In general, coronary angiography with intracoronary injection of acetylcholine or ergonovine is used for identifying VSA. However, it is an invasive procedure which is expensive and requires hospitalisation. One study reported that the sensitivity of hyperventilation combined with cold-pressor stress ECG was 82% in VSA patients.1
Distante et al2
successfully detected coronary spasm using two-dimensional (2D) echocardiography before the onset of chest pain or ST segment elevation on ECG. Furthermore, Hirano et al3
reported that hyperventilation and cold-pressor stress echocardiography was useful for the diagnosis of VSA. However, the evaluation of left ventricular function abnormalities by qualitative estimation of wall thickening is somewhat subjective and requires considerable experience, as demonstrated by differences in sensitivity and specificity between novice and experienced operators. An acute reduction in regional myocardial blood flow causes local contractile dysfunction within a few seconds, which leads to regional deformation.4
Radial thickening and circumferential/longitudinal shortening of ischaemic segments decrease during systole. Segmental relaxation is also impaired during ischaemia; physiological early diastolic thinning and lengthening are replaced by ongoing postsystolic thickening and shortening.4
Changes in early diastolic deformation are proposed as an early marker for regional ischaemia.5
2D strain can evaluate longitudinal and circumferential abnormalities that precede a decrease in radial deformation in ischemia. Since subendocardial myocardial fibres are more susceptible to ischemia, longitudinal function might be altered earlier than radial function.6
This is why longitudinal strains are found to decrease in patients with mild coronary constriction and the administration of low-dose dobutamine.

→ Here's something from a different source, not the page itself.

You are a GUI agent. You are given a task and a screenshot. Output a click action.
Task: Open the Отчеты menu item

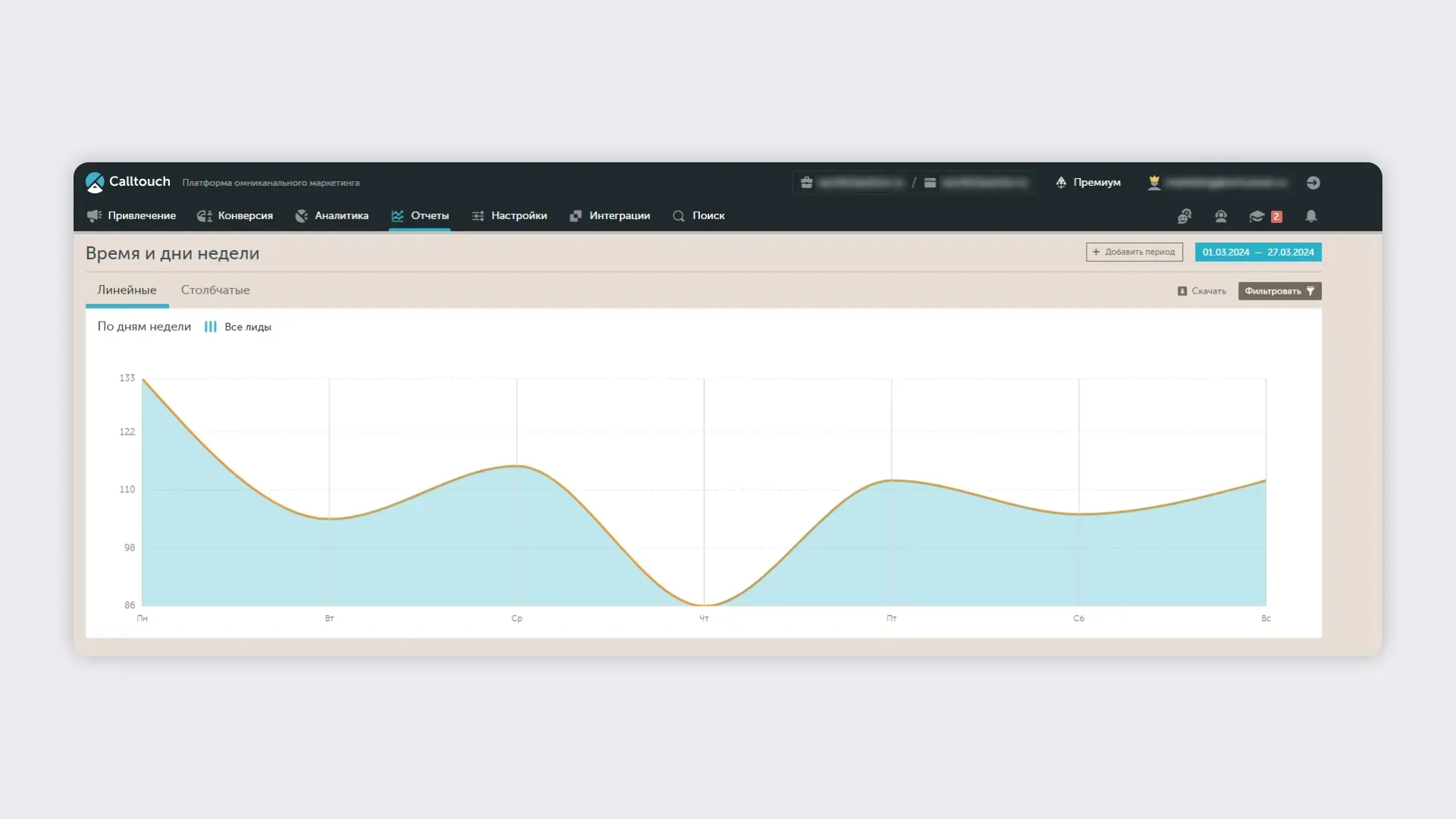click(420, 216)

AFI is a novel algorithm based on speckle-tracking imaging. Automated algorithm provides peak systolic longitudinal strain and postsystolic shortening for each left ventricular segment in a bull's eye plot. AFI provides the objective and accurate evaluation of ischemic wall motion abnormalities based on longitudinal strain. We thus chose AFI for the combination with hyperventilation and cold-pressor stress echocardiography.
In the present case, hyperventilation and cold-pressor stress echocardiography revealed the decreased longitudinal strain which appeared earlier than ECG changes, symptom and wall motion abnormalities, and AFI successfully detected VSA. Further data on the accuracy and usefulness of these non-invasive procedures will establish a new diagnostic method for identifying VSA at outpatient facilities.
- Longitudinal abnormalities precede a decrease in radial deformation in ischemia.
- AFI provides the objective and accurate evaluation of early ischemic wall motion abnormalities based on longitudinal strain.
- The combination of hyperventilation and cold-pressor stress echocardiography and AFI is useful for screening examination for VSA.